**YOUR GOAL:** Hunt through the lines below for the string "agent" and copy each one that has it.

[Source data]
* * * *
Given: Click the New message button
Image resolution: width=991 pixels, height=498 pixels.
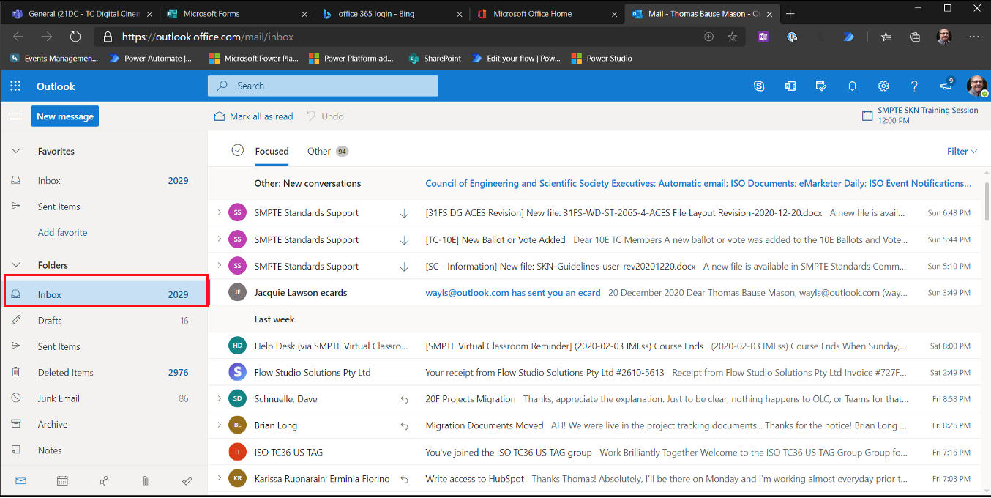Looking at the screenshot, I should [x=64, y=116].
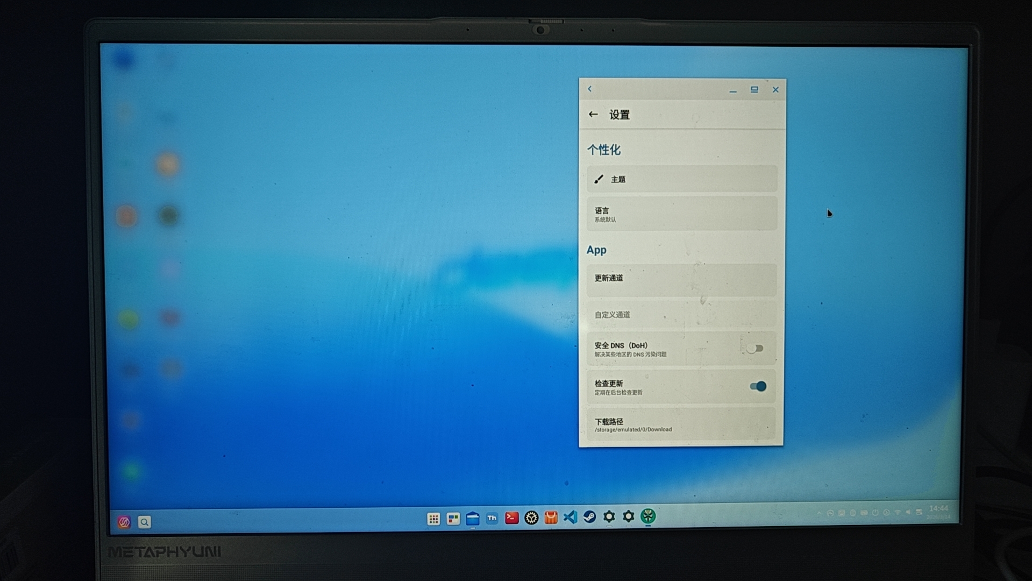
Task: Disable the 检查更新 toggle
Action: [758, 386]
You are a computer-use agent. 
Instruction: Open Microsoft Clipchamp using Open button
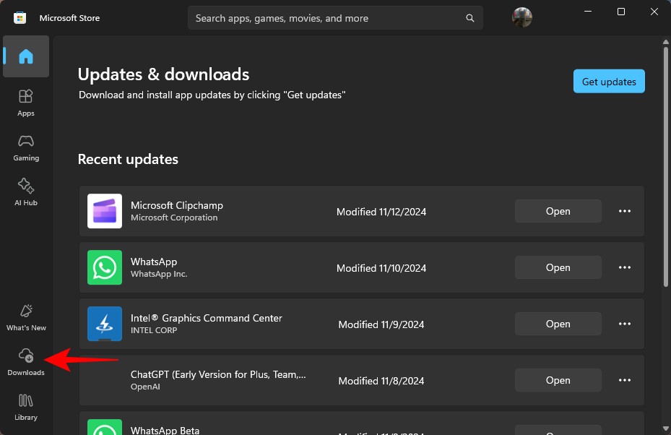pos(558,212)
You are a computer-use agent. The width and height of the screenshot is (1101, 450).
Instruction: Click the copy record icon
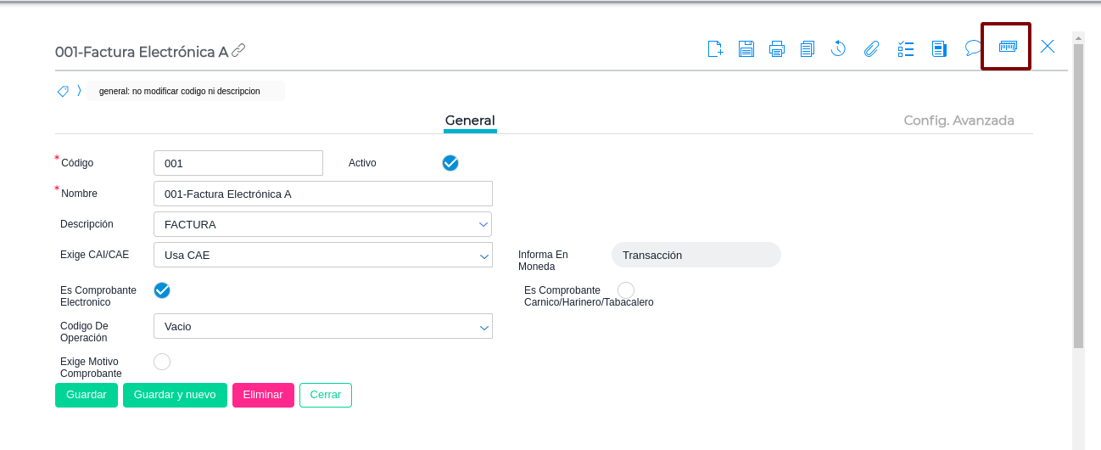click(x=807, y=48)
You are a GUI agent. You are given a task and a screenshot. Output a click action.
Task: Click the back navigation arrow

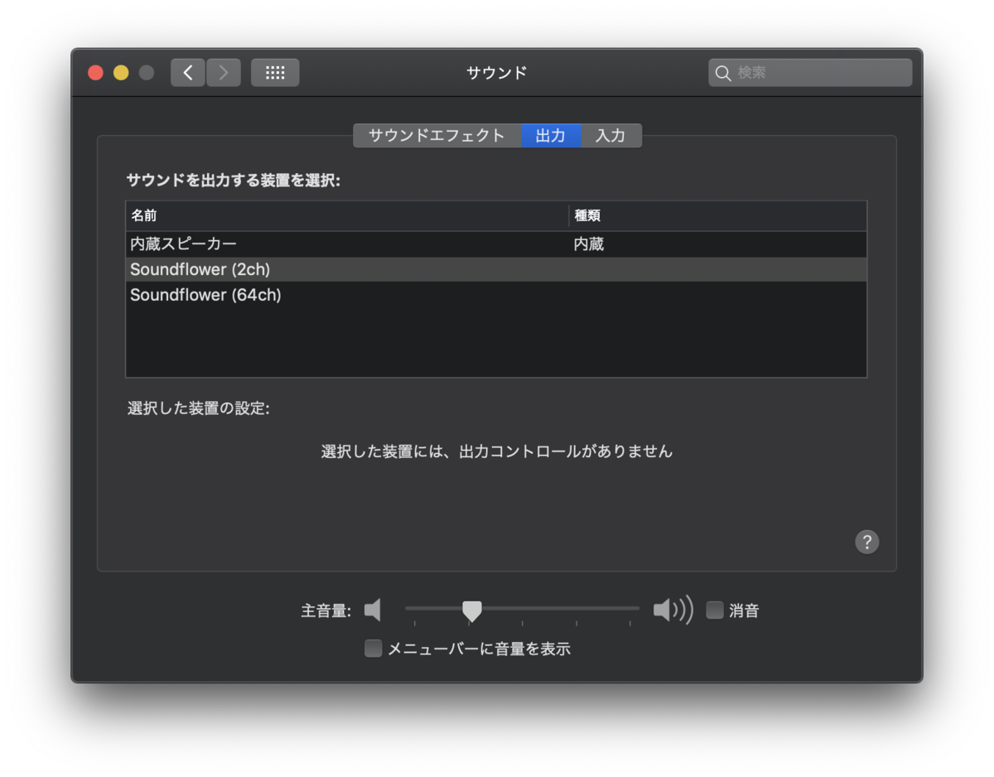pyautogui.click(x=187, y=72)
* * * *
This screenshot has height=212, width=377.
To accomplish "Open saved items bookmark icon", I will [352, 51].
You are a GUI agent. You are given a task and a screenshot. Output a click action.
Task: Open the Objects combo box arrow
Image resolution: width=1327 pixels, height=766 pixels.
* * * *
**ANSWER TO THIS PROBLEM:**
You are a computer-use agent. 
You are a computer-use agent. The width and height of the screenshot is (1101, 450).
You are a GUI agent. You are given a task and a screenshot. Output a click action.
You are a GUI agent. You are given a task and a screenshot. Output a click action.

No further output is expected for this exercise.